Review: Orchestral masterpiece and special ballet help bring Lichfield Festival to a splendid climax

Musical joy brought the Lichfield Festival to a splendid climax, with the broad orchestral sweep of Brahms’ Symphony No.3 following a host of classical chamber concerts, ballet, jazz and world music performances, writes John Watson.

Published

The BBC National Orchestra of Wales, with its principal conductor Ryan Bancroft, gave an impressive performance of the Brahms masterpiece - with its melodically rich final movement - in Lichfield Cathedral on Sunday. It followed Finnish cellist Senja Rummakainen thrilling the audience with an intensely passionate interpretation of one of the greatest pieces in the English musical repertoire, Elgar’s Cello Concerto. Marvellous.

With so many performances taking place during this extraordinary festival - in the cathedral, small churches and arts centres - it is impossible to experience everything the festival has to offer. But mention should be made of two rather special events: Ballet Cymru performing Romeo and Juliet in the cathedral, and wine expert Oz Clarke with chamber group Armonico Consort in an evening of vino and music at The Hub At St Mary’s.

Wine expertise, along with a fine musical ensemble, from Oz Clarke

Also at The Hub, I was enchanted by a truly dazzling performance by the recorder quartet Palisander - not just on your school descant instrument, but on almost every variety of the recorder from the tiny Garklan, about the size of a hand, to the massive contra-bass, an upright instrument so tall it is blown through a curved metal pipe which sends the player’s breath to the top.

The programme was imaginatively structured around the wives of Henry VIII, and titled “Divorced, Beheaded, Died”, with compositions from the era of each wife, plus one composed by Anne Boleyn, and two by the King himself.

But the stylistic scope of the programme extended beyond this early music, thanks to splendid arrangements by quartet member Miriam Monaghan, who also composed several pieces including one in the form of an Irish Air, and one which included a passage apparently influenced by the harmonies of traditional French dance music.

Palisander was once described in publicity material as “Early Music’s very own Spice Girls”. Charming though the ladies of the quartet are, it is perhaps the most ludicrous thing ever written about any female musicians. How they must have winced.

And talking of female musical achievements, works by French composer Lili Boulanger, Alma Mahler (wife of the great Gustav Mahler) and Clara Schumann (wife of the great Robert Schumann) all featured in a recital by French oboe virtuoso Armand Djikoloum, accompanied by pianist Iyad Sughayer, at Wade Street Church. Fine playing throughout, but Djikoloum was truly stunning in the blisteringly exciting final movement of the Saint-Saens Oboe Sonata.
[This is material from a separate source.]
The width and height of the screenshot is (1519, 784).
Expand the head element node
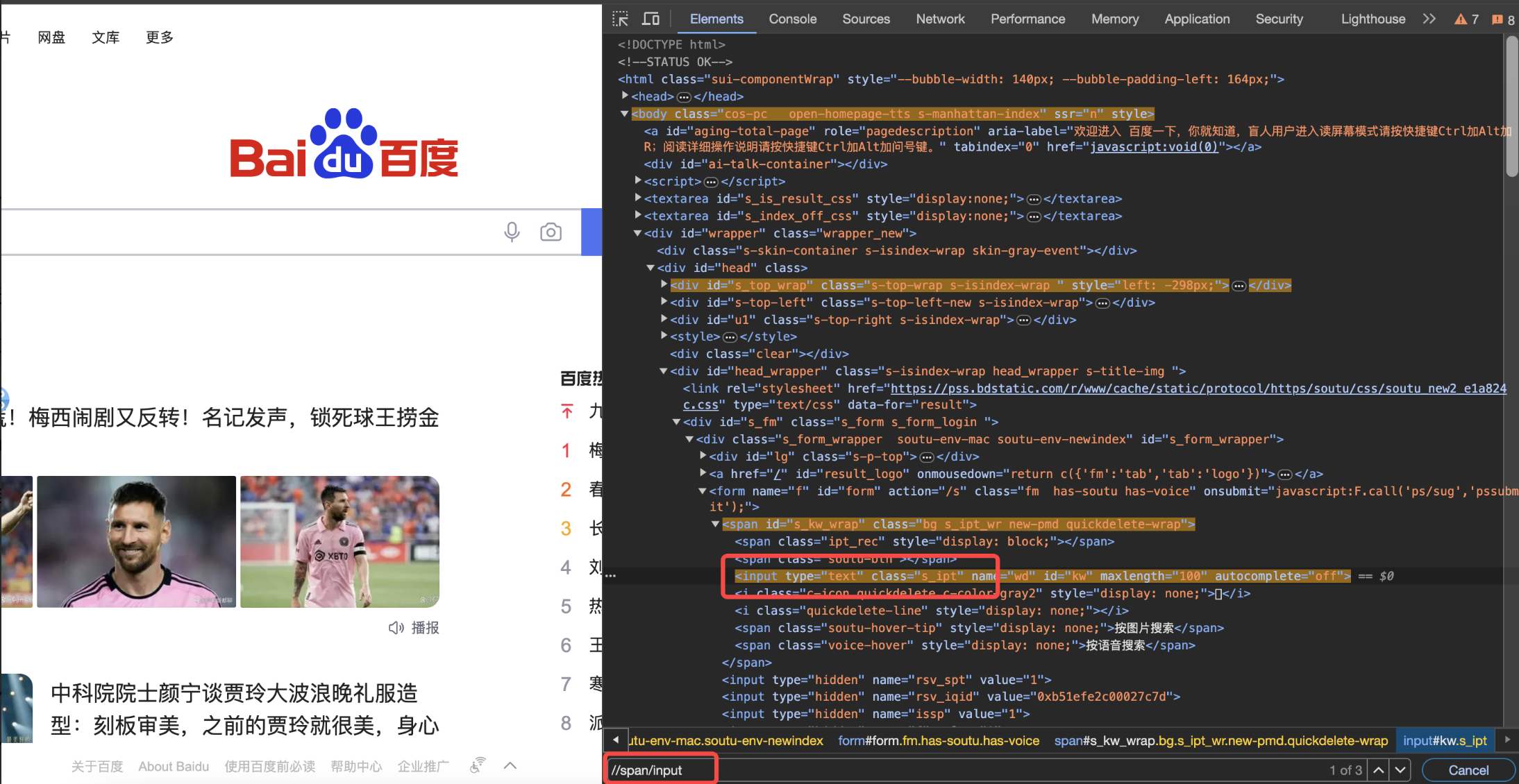625,96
The order of the programme was rather strange, however, as he opened with a lengthy Oboe Sonata by bone-dry German anti-romantic composer Paul Hindemith, who led a movement in the 1920s under the grim banner “New Objectivity”. A briefer and more melodic piece would have warmed up our ears more effectively.

The festival certainly had plenty of appealing musical fireworks and concluded on Sunday with a rare performance of Gilbert and Sullivan’s lesser known operetta The Sorcerer by Charles Court Opera at The Hub arts centre, and with a late-night solo piano recital by long-time festival favourite Danny Driver, appropriately titled Nocturnes, in the cathedral.